* What to work on *
Write the records out once more, exactly as they appear below.

* Collected data *
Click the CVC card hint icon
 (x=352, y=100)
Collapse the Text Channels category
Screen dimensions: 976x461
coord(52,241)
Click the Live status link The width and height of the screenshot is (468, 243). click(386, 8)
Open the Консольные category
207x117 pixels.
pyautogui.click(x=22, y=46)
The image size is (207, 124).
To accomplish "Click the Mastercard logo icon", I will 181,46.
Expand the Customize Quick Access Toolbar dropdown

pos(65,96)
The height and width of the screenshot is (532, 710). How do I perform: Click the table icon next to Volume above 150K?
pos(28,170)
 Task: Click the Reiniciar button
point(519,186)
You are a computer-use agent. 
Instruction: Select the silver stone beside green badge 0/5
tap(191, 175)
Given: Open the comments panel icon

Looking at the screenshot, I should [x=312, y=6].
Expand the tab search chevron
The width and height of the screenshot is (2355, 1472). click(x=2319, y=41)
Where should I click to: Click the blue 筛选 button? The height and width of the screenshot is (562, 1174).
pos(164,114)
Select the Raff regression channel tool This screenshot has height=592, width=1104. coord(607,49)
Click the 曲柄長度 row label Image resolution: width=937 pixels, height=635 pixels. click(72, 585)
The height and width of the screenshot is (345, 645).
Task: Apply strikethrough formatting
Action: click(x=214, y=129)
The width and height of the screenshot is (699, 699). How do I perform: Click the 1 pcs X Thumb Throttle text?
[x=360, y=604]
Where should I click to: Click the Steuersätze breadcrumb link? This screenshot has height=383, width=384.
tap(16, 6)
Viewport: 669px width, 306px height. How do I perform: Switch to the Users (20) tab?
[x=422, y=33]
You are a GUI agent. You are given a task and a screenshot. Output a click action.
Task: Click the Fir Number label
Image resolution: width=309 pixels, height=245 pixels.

* Exercise solution *
Click the CVC card hint icon
 (x=352, y=100)
Collapse the Text Channels category
Screen dimensions: 976x461
coord(52,241)
Click the Live status link The width and height of the screenshot is (468, 243). click(386, 8)
Open the Консольные category
207x117 pixels.
pyautogui.click(x=22, y=46)
The image size is (207, 124).
To accomplish "Click the Mastercard logo icon", I will 181,46.
Expand the Customize Quick Access Toolbar dropdown

pos(65,96)
The height and width of the screenshot is (532, 710). How do I perform: Click the table icon next to Volume above 150K?
pos(28,170)
 Task: Click the Reiniciar button
point(519,186)
You are a computer-use agent. 
Instruction: Select the silver stone beside green badge 0/5
tap(191, 175)
Given: Open the comments panel icon

Looking at the screenshot, I should [x=312, y=6].
Expand the tab search chevron
The width and height of the screenshot is (2355, 1472). click(x=2319, y=41)
Where should I click to: Click the blue 筛选 button? The height and width of the screenshot is (562, 1174).
pos(164,114)
Select the Raff regression channel tool This screenshot has height=592, width=1104. coord(607,49)
Click the 曲柄長度 row label Image resolution: width=937 pixels, height=635 pixels. click(72, 585)
The height and width of the screenshot is (345, 645).
Task: Apply strikethrough formatting
Action: click(x=214, y=129)
The width and height of the screenshot is (699, 699). How do I perform: Click the 1 pcs X Thumb Throttle text?
[x=360, y=604]
Where should I click to: Click the Steuersätze breadcrumb link? This screenshot has height=383, width=384.
tap(16, 6)
Viewport: 669px width, 306px height. How do I perform: Switch to the Users (20) tab?
[x=422, y=33]
You are a GUI agent. You are given a task and a screenshot. Output a click action.
Task: Click the Fir Number label
Image resolution: width=309 pixels, height=245 pixels.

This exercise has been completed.